**What you will do:** All that is needed is the number of lines in the records that contain the word "Global", stated without anything else.

Segment Start: Extracted entries

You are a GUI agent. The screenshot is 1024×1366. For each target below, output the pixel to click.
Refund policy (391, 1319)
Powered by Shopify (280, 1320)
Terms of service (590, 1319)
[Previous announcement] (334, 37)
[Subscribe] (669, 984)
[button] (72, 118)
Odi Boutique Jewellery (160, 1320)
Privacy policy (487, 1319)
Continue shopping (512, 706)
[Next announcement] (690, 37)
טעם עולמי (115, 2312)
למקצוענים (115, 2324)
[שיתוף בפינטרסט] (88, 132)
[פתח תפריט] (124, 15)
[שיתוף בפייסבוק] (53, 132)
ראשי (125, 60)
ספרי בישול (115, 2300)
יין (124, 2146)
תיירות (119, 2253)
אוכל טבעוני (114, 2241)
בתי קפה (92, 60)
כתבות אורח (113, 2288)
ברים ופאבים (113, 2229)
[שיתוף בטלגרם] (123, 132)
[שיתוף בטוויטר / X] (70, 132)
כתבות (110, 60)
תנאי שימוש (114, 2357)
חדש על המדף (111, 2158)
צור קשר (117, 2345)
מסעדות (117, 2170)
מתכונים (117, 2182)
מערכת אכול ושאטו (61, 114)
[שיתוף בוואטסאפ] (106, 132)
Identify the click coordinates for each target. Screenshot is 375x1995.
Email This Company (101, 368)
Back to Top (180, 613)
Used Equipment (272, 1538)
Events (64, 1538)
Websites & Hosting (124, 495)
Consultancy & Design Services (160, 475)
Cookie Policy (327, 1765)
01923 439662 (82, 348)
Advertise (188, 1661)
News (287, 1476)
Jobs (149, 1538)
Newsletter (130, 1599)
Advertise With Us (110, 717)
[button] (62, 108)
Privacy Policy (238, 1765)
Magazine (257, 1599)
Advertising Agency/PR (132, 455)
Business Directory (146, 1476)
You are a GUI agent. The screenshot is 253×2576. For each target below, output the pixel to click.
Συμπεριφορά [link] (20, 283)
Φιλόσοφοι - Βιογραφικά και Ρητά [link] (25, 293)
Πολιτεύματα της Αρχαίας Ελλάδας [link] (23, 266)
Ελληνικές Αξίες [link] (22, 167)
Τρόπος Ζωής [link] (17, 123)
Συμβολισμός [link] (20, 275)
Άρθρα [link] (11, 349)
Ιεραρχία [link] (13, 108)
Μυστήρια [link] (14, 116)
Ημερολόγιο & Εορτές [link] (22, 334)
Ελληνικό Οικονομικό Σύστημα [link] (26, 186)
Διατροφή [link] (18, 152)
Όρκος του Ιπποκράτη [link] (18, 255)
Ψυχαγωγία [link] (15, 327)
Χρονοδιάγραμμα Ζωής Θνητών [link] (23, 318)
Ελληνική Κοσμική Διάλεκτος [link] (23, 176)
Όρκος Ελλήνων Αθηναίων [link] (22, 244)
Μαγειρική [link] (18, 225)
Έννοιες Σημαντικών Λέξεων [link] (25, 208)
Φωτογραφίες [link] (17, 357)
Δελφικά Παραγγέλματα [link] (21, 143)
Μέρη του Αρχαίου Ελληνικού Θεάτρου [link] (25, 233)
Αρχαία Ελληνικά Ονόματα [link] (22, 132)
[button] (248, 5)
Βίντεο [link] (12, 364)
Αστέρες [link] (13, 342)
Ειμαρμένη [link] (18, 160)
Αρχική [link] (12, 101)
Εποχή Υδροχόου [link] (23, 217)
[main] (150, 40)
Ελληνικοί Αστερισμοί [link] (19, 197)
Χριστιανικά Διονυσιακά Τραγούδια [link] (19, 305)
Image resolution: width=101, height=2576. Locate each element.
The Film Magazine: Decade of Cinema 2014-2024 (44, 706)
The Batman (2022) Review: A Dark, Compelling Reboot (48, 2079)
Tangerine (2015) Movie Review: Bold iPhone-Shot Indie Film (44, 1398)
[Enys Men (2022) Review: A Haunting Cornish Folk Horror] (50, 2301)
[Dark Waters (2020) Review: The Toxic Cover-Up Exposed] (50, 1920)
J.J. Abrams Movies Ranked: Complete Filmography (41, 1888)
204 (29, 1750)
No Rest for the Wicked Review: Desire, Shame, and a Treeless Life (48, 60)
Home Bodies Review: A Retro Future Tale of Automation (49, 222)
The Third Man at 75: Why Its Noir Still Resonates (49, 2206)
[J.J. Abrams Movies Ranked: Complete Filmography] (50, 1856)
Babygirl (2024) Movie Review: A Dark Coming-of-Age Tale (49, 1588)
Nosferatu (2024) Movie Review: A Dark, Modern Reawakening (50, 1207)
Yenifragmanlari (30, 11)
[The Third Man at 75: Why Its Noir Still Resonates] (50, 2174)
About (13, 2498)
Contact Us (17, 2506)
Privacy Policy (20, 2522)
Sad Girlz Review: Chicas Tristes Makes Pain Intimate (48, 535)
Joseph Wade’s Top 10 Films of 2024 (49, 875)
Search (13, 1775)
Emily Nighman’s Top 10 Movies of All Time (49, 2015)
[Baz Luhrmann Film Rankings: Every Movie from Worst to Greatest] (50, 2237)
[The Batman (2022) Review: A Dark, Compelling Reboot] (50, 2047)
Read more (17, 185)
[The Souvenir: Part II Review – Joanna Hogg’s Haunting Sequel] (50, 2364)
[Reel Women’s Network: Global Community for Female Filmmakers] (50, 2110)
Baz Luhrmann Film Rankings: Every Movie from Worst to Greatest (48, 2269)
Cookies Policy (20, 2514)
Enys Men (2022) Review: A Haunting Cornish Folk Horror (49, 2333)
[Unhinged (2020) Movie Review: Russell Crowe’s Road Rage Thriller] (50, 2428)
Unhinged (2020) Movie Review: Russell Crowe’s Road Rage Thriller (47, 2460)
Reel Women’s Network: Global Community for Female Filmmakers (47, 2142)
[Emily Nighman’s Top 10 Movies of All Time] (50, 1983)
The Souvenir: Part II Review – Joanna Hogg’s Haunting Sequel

Segment End: Extracted entries

**Task response:** 2